[TEXT FOR ANALYSIS]

To become a healthier society, a shift in thinking needs to occur that no longer blames the individual for their health status but rather the system that allowed our communities to become a toxic trap of unhealthy options. As described by Dr. Dariush Mozaffarian, Dean of the Friedman Tufts School of Nutrition Science & Policy, there is no one cause of our current problems. It’s not our personal attachment to soda, or gluten, or physical inactivity. Instead, it is the compounded effects within the environment we have created and in which we continue to surround ourselves.

Attacking all the causes of the current unhealthy environment is a daunting and unrealistic task, so instead I’ll single out a problem I believe to be key.

At a minimum, the healthcare system should be a role model for society to live healthier. When health systems and health professionals fail to act in a manner that promotes healthy living, we cannot expect policy makers and the public to act differently and to prioritize preventative behaviors.

Health systems fail to devote training on and monitoring of health behaviors which leads to clinicians lacking the confidence and knowledge to effectively provide patients such education. For this, I fault the schools and accrediting bodies that teach and license these influencers-of-health.

The messages health professional students receive and the habits they make while in school will perpetuate throughout their career. To set them up for a lifetime of health advocacy, the power of health and wellness needs to be ingrained during these formative years.

[/TEXT FOR ANALYSIS]

WHAT THIS TASK INVOLVES
In the text on building a healthier society, what position does Dr. Dariush Mozaffarian hold?

[LISTED RECORDS]

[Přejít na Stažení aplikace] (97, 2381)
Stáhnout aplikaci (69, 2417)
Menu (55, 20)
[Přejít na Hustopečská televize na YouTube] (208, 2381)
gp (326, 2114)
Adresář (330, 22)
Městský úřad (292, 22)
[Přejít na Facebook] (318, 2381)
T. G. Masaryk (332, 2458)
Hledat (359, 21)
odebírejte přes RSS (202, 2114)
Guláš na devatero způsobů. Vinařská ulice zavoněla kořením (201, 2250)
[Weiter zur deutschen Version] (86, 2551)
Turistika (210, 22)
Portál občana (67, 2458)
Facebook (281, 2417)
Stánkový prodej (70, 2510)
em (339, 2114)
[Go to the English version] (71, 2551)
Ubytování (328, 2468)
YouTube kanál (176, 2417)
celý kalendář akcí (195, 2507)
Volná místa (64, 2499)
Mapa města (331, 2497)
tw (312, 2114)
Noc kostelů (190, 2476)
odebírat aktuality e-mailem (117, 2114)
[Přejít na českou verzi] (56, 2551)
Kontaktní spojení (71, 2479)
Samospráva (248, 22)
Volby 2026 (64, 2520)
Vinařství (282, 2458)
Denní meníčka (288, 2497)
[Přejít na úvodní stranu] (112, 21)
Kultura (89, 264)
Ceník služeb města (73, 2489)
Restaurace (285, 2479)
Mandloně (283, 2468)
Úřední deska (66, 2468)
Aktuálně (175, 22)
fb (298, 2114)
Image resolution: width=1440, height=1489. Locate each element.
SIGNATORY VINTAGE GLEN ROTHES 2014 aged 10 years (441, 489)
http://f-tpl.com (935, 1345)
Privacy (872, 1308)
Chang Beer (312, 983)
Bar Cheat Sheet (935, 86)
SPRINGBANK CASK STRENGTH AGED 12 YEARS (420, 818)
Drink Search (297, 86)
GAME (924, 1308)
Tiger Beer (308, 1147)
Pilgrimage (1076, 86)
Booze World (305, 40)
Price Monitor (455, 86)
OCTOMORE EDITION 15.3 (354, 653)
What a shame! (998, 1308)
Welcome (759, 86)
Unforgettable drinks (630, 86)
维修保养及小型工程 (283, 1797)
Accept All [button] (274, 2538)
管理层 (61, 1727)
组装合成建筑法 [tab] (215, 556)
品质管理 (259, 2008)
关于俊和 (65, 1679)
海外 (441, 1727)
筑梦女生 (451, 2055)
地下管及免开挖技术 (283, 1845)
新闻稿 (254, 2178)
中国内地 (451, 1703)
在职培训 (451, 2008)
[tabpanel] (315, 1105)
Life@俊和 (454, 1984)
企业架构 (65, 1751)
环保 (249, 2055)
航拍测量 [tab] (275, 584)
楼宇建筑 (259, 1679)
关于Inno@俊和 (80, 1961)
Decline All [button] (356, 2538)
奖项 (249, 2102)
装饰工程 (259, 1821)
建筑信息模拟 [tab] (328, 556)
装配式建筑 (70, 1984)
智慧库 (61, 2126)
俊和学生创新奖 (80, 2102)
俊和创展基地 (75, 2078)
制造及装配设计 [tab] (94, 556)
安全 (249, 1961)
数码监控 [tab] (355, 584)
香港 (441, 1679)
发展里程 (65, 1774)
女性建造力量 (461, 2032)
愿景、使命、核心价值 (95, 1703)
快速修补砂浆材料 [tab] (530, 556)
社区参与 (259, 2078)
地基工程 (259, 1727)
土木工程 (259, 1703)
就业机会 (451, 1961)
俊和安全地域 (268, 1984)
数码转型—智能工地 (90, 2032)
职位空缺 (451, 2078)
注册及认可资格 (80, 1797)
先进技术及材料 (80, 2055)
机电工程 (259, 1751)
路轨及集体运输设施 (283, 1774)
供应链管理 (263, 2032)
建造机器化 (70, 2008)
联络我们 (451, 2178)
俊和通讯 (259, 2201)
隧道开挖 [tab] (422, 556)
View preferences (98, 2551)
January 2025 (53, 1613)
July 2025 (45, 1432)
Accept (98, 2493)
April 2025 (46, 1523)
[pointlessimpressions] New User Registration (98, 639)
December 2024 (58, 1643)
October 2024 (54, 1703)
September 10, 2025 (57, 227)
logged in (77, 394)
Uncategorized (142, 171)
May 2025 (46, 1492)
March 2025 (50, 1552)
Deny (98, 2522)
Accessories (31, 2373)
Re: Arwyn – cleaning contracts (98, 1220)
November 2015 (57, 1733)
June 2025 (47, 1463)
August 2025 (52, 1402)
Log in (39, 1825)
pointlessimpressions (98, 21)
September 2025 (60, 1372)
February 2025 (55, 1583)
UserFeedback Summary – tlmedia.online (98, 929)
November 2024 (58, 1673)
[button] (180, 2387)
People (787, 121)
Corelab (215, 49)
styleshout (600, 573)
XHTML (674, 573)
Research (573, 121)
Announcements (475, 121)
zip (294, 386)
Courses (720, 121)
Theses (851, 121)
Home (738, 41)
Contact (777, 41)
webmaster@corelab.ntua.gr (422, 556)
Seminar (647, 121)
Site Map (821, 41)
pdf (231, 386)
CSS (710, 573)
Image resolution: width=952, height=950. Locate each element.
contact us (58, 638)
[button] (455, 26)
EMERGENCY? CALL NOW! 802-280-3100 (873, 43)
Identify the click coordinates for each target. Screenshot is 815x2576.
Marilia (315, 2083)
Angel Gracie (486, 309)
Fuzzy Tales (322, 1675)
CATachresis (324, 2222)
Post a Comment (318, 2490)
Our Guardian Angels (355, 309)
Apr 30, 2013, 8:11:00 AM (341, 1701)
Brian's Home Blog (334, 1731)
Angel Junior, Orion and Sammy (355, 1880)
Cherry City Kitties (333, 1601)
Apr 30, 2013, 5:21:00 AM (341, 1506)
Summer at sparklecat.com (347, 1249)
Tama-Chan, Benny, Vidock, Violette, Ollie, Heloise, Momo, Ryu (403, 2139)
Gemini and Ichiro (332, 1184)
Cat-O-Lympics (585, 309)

[/LISTED RECORDS]

EXERCISE RESULT
Dean of the Friedman Tufts School of Nutrition Science & Policy